An improvement over the pan was the rocker, or cradle, named for its resemblance to a child’s cradle. As it was rocked, it sifted large quantities of ore. Gravel was shoveled onto a perforated iron plate, and water was poured over it, causing finer material to drop through the perforations and onto an apron that distributed it across the riffles. The apron distributed the material across riffled pieces of wood or iron perpendicular to the bottom and sides of the cradle. As the material moved through the cradle, the gold was caught on the riffles, to be removed later.
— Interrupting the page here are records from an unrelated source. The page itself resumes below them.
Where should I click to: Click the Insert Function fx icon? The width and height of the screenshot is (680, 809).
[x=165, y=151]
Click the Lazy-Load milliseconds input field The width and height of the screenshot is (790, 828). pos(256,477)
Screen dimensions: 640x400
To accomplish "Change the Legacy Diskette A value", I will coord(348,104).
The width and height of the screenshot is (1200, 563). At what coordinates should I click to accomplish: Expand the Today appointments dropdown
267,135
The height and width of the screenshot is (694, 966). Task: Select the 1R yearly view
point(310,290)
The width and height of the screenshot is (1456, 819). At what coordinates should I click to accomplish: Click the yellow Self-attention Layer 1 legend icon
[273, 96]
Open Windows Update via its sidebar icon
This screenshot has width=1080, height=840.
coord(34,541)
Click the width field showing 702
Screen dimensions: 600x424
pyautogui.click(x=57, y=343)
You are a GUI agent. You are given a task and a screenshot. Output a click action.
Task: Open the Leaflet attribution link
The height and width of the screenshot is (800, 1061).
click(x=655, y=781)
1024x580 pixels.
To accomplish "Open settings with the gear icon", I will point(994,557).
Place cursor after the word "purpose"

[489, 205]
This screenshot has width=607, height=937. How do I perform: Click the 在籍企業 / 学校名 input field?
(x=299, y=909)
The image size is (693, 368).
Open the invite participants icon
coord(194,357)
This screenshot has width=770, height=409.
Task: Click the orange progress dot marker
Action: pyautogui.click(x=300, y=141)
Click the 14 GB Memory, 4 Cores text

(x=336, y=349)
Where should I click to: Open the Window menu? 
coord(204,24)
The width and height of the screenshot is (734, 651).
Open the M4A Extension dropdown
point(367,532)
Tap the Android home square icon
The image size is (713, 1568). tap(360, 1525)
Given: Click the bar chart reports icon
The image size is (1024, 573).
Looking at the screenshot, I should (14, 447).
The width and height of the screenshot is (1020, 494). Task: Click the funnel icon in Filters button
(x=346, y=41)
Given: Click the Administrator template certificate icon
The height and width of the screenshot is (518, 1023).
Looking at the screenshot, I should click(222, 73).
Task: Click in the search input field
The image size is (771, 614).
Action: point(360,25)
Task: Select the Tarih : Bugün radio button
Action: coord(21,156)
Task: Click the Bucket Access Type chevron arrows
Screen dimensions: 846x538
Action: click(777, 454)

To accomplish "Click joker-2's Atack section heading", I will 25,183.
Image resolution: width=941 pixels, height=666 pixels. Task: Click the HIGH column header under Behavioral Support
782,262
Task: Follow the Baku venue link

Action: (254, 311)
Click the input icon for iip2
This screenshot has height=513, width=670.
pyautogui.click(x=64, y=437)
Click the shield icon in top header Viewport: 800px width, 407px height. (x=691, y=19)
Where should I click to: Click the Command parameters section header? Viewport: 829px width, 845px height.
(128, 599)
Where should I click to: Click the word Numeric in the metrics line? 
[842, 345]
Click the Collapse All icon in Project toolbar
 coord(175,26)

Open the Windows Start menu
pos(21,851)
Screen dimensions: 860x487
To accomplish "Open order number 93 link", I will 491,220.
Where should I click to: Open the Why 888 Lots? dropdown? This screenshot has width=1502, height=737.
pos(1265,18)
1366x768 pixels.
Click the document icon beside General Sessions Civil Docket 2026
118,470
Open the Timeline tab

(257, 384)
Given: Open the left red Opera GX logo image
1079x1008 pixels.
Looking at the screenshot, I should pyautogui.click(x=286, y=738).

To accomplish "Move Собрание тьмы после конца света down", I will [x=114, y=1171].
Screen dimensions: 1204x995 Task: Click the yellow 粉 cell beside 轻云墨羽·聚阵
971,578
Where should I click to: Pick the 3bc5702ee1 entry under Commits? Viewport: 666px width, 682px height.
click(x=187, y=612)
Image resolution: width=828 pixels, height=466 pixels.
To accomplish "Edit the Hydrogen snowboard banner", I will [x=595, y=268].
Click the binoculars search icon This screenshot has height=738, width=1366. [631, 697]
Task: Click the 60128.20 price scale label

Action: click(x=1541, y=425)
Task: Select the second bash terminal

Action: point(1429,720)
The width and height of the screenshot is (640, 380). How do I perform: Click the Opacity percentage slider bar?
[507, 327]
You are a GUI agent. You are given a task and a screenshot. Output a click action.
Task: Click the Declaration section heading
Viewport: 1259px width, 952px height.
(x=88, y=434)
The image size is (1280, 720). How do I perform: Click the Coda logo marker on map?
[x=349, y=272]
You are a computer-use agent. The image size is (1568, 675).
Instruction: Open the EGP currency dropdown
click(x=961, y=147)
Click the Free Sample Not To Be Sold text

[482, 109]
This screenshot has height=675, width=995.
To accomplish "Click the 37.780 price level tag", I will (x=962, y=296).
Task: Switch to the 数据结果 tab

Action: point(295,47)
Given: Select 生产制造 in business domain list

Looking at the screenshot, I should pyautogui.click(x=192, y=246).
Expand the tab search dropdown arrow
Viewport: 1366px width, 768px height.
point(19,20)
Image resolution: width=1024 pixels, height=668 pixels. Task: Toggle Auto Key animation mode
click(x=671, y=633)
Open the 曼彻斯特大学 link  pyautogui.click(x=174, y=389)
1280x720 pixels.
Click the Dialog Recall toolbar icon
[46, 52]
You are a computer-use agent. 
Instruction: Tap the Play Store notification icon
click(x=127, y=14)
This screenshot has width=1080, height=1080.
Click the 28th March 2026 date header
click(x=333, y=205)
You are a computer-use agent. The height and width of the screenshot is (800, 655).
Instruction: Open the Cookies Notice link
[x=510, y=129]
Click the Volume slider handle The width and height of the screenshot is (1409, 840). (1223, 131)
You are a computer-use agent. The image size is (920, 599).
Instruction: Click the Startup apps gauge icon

In sluicing or hydraulicking methods, a slightly sloping wooden trough called a box sluice, or a ditch cut in hard gravel or rock called a ground sluice, is used as a channel along which gold-bearing gravel is carried by a stream of water. Riffles placed transversely along the bottom of the sluice cause the water to eddy into small basins, retarding the current so that gold may settle and be trapped.
Early in the 20th century, dredging became the most important method of mining placer deposits. In particular, bucket-ladder dredging, which is characterized by a continuous chain of buckets that rotate around a rigid adjustable frame called the ladder, is used worldwide. A later method known as paddock dredging allows placer deposits to be mined even when they are not adjacent to a river. In this method the dredge floats in its own pond, which is continuously extended by digging at one end while simultaneously being filled at the other end with waste, or tailings.
Typical minerals recovered by placer mining are gold, platinum, tin, diamonds, titaniferous and ferrous iron sands, and minor amounts of chromite, scheelite, columbite, monzonite, gemstones, and abrasives.